The Christmas Boot
- Author: Lisa Wheeler
- Illustrator: Jerry Pinkney
- Language: English
- Genre: Children's literature, Picture book, Fairy tale
- Published: 2016 (Dial Books for Young Readers)
- Publication place: USA
- Media type: Print (hardback, paperback)
- Pages: 32 (unpaginated)
- ISBN: 9780803741348
- OCLC: 964637599

= The Christmas Boot =

2016 picture book by Lisa Wheeler

The Christmas Boot is a 2016 picture book by Lisa Wheeler and illustrator Jerry Pinkney.
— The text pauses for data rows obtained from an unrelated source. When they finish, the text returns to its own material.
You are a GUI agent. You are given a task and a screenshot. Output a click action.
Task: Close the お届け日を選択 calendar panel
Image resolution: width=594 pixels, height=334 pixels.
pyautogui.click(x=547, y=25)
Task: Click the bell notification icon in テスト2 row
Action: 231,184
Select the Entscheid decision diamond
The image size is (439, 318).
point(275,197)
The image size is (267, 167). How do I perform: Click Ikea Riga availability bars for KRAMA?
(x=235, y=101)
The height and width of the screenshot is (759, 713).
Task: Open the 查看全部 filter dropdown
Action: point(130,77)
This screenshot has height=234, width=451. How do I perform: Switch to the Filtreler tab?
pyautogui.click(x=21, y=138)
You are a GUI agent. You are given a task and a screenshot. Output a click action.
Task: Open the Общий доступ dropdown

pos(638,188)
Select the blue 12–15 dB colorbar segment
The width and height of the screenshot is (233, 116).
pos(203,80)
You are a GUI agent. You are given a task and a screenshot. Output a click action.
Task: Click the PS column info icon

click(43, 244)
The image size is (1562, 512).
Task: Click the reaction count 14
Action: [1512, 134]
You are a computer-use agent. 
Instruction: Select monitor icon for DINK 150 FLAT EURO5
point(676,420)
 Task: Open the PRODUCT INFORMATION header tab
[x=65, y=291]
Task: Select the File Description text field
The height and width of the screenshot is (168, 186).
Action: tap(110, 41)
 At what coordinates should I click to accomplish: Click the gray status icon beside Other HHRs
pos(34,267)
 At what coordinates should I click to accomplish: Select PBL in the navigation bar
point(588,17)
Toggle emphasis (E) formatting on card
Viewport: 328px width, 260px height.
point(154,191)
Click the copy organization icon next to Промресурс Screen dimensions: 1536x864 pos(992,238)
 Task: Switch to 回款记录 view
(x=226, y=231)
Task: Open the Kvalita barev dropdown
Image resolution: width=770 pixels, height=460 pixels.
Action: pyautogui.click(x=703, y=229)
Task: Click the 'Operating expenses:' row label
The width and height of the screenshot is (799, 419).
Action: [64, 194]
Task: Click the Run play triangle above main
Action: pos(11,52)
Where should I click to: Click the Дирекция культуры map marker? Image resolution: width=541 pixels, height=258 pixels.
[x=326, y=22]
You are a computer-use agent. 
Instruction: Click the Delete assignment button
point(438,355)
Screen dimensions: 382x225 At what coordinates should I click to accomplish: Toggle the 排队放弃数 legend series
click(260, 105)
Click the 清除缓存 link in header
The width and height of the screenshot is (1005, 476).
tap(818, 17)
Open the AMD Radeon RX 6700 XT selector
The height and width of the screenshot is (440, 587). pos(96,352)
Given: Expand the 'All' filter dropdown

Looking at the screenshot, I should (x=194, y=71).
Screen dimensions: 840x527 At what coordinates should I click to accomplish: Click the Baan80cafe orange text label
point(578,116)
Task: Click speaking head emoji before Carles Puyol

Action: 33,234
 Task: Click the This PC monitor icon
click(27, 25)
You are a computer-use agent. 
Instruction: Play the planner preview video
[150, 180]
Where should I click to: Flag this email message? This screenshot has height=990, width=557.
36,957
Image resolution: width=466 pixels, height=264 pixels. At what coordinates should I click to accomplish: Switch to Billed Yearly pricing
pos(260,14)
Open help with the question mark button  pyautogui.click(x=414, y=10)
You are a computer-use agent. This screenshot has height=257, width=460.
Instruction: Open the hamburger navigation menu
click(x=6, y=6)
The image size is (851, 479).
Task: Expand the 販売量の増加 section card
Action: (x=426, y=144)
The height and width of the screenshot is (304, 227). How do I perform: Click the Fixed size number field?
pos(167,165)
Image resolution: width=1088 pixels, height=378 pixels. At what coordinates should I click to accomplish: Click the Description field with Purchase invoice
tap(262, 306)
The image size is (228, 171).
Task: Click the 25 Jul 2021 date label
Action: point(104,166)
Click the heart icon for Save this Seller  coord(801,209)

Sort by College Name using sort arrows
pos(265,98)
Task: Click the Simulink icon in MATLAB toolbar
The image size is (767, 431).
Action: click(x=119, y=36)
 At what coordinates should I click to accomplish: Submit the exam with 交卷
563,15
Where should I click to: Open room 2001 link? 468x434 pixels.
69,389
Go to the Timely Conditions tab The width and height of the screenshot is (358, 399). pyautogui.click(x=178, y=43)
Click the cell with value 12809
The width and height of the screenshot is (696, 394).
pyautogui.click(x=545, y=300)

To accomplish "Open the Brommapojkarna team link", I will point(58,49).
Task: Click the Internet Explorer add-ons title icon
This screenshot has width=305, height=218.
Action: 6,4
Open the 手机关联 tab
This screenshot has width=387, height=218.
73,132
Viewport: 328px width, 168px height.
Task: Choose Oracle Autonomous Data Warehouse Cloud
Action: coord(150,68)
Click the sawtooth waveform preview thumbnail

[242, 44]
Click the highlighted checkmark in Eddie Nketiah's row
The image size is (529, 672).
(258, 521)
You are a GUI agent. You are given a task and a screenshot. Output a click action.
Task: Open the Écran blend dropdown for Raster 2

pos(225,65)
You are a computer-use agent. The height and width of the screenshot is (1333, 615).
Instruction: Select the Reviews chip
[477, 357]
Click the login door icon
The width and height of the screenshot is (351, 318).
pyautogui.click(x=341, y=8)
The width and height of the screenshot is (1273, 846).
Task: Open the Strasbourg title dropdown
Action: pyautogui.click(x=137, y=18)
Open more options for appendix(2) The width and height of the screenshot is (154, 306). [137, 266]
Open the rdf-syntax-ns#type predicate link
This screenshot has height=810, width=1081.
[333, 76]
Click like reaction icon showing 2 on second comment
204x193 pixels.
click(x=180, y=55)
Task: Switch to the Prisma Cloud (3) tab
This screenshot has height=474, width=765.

It is about a woman, Hannah Greyweather, who finds a single black boot, that turns out to be owned by Santa.

==Reception==
School Library Journal, in a review of The Christmas Boot, recognised it as a "retelling of the folktale of the "Fisherman's Wife" who greedily wishes for too much has a kinder ending" but with "a kinder ending" and concluded "A worthy holiday reimagining, best enjoyed as an independent read or as a read-aloud in a small group setting"

The Horn Book Magazine wrote "the storytelling is a little too loose to be completely satisfying, but the air of Christmas mystery and coziness is successfully maintained thanks to Pinkney's snowy pencil and watercolor illustrations of a country Christmas and a heroine who is satisfied with what she has and happy with what she gets: a puppy."

The Christmas Boot has also been reviewed by Publishers Weekly, Booklist, Kirkus Reviews, and The New York Times.